The report says that the Christian population in the Middle East is fast dwindling. The religious group used to represent 20 percent of the population in the Middle East and North Africa a century ago but their numbers have fallen to less than 4 percent, or roughly 15 million people now.

The places where Christians are facing severe threat are Iran, Turkey, Egypt, Saudi Arabia, Iraq and Syria, the report says. In most of these countries the state itself engages in discriminatory treatment of Christians while non-state actors wield various weapons of persecution.

Christian Extermination Rampant In Middle East

"In countries such as Iran, Algeria and Qatar, the state is the main actor, where as in Syria, Yemen, Saudi Arabia, Libya and Egypt both state and non-state actors, especially religious extremist groups, are implicated," the report says.

Apart from strife-torn places like Syria, Iraq, Egypt and north-east Nigeria, even in countries like Philippines the extremist groups aim to eradicate Christians and other minorities through violent means, it says.

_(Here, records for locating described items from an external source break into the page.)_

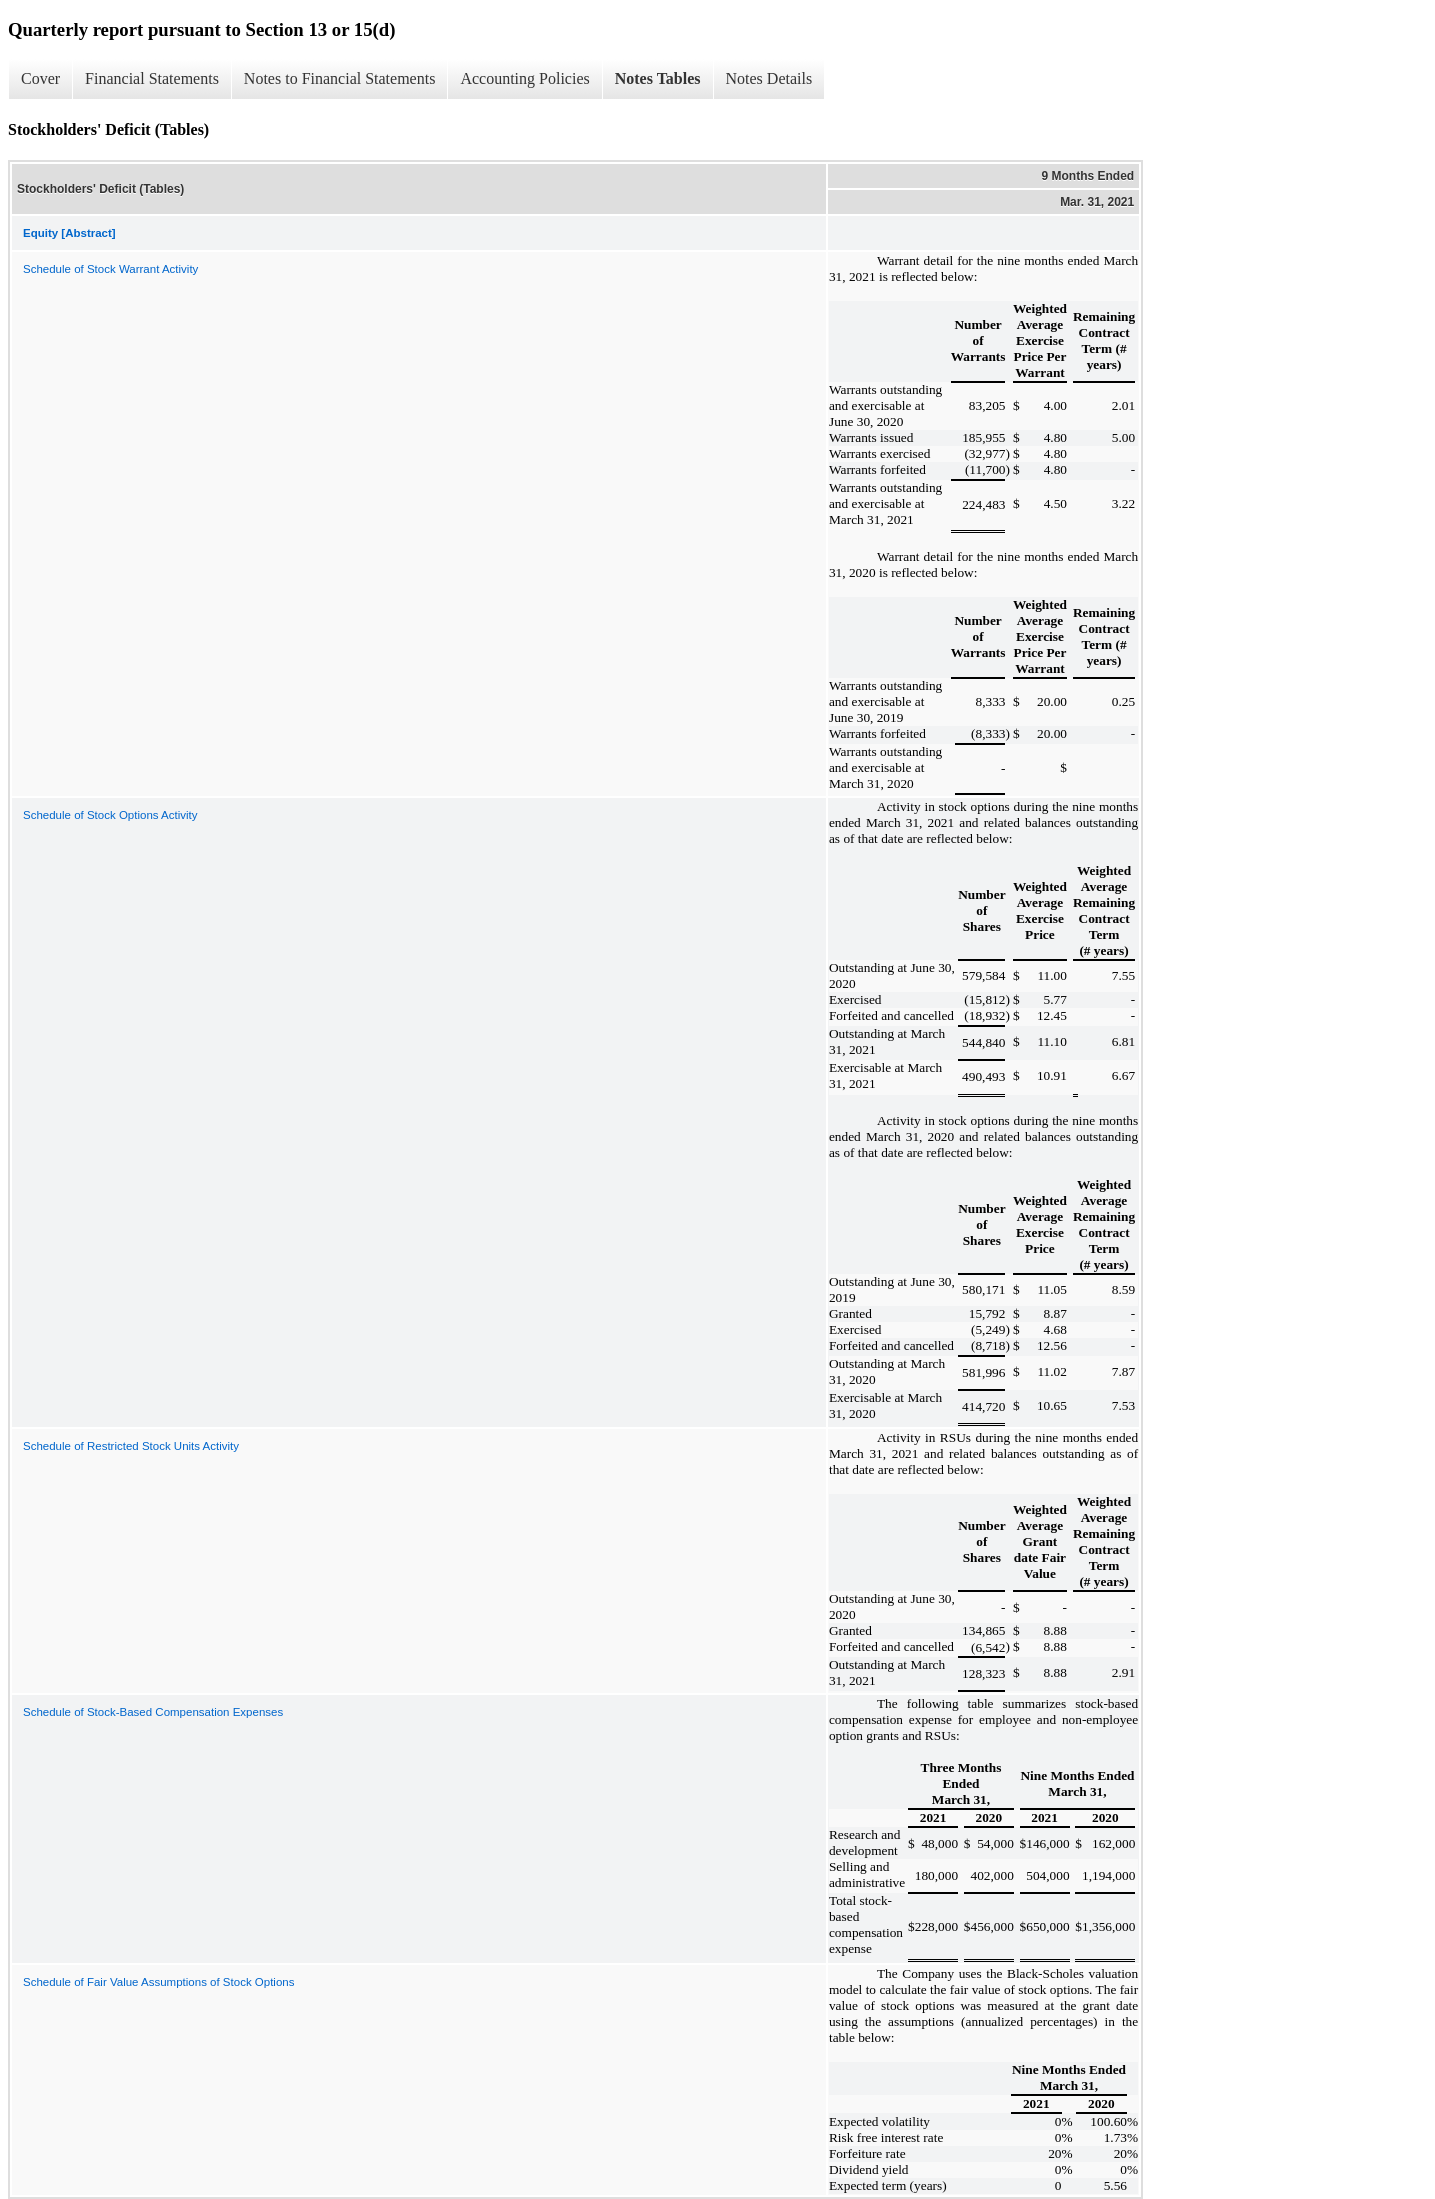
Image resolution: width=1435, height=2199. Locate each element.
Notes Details (769, 78)
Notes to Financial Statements (340, 78)
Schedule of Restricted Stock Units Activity (131, 1446)
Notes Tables (658, 78)
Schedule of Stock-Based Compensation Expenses (153, 1712)
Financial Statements (152, 78)
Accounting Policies (524, 78)
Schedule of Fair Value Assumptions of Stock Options (158, 1982)
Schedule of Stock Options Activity (110, 815)
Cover (40, 78)
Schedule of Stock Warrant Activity (110, 269)
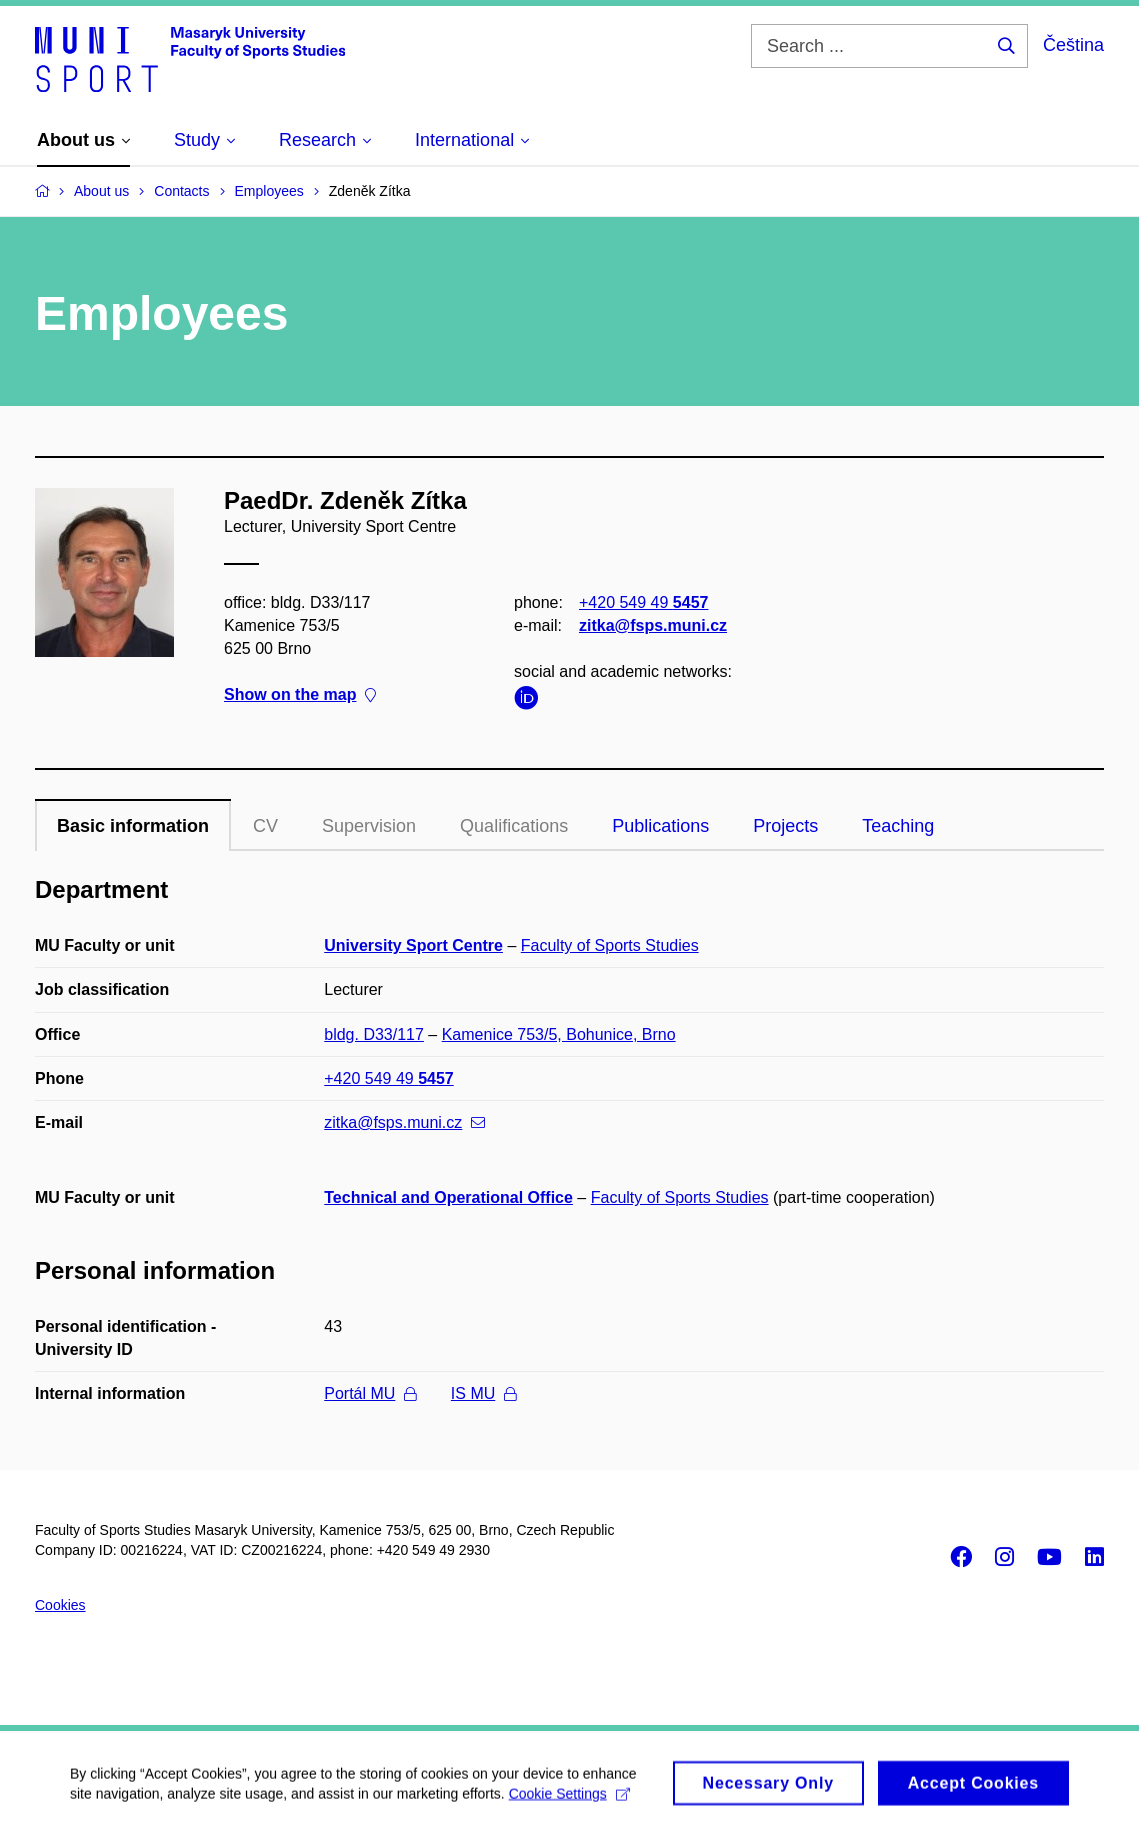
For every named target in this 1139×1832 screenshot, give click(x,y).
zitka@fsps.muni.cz (653, 625)
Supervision (369, 826)
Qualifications (514, 826)
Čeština (1073, 45)
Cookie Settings (569, 1801)
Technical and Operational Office (448, 1197)
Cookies (60, 1605)
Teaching (898, 826)
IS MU (483, 1393)
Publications (660, 826)
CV (265, 826)
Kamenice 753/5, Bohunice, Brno (559, 1034)
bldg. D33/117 (374, 1034)
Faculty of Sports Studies (610, 945)
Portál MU (370, 1393)
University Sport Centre (413, 945)
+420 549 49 (643, 601)
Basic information (133, 826)
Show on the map (300, 694)
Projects (785, 826)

Surprisingly, even a modern state like Turkey engages in open persecution of Christians. "The governing AK party in Turkey depicts Christians as a 'threat to the stability of the nation'. Turkish Christian citizens have often been stereotyped as not real Turks but as western collaborators," says the report.

Brazen attacks on the clergy and the churches are rampant in Egypt. Extremist groups killed a total of 99 Egyptian Christians in 2017 alone, the report says. Palestine is another region where the displacement of Christians has been happening at an alarming pace. The population of Christians in Palestine dropped from 15 percent to 2 percent currently.

'Political Correctness' Leads To Silence?

The report underscores its argument that the Christian persecution in parts of the world has assumed genocide proportions. "The level and nature of persecution is arguably coming close to meeting the international definition of genocide, according to that adopted by the UN."

The interim report of the commission, based on a review by the bishop of Truro, the Rt Rev Philip Mounstephen, was published on Thursday, the Guardian reported. Hunt told the daily the 'atmosphere of political correctness' has led to Christian persecution getting less attention.

"I think we have shied away from talking about Christian persecution because we are a Christian country and we have a colonial past, so sometimes there's a nervousness there ... But we have to recognise – and that's what the bishop's report points out very starkly – that Christians are the most persecuted religious group," Hunt said.

"We've all been asleep on the watch when it comes to the persecution of Christians."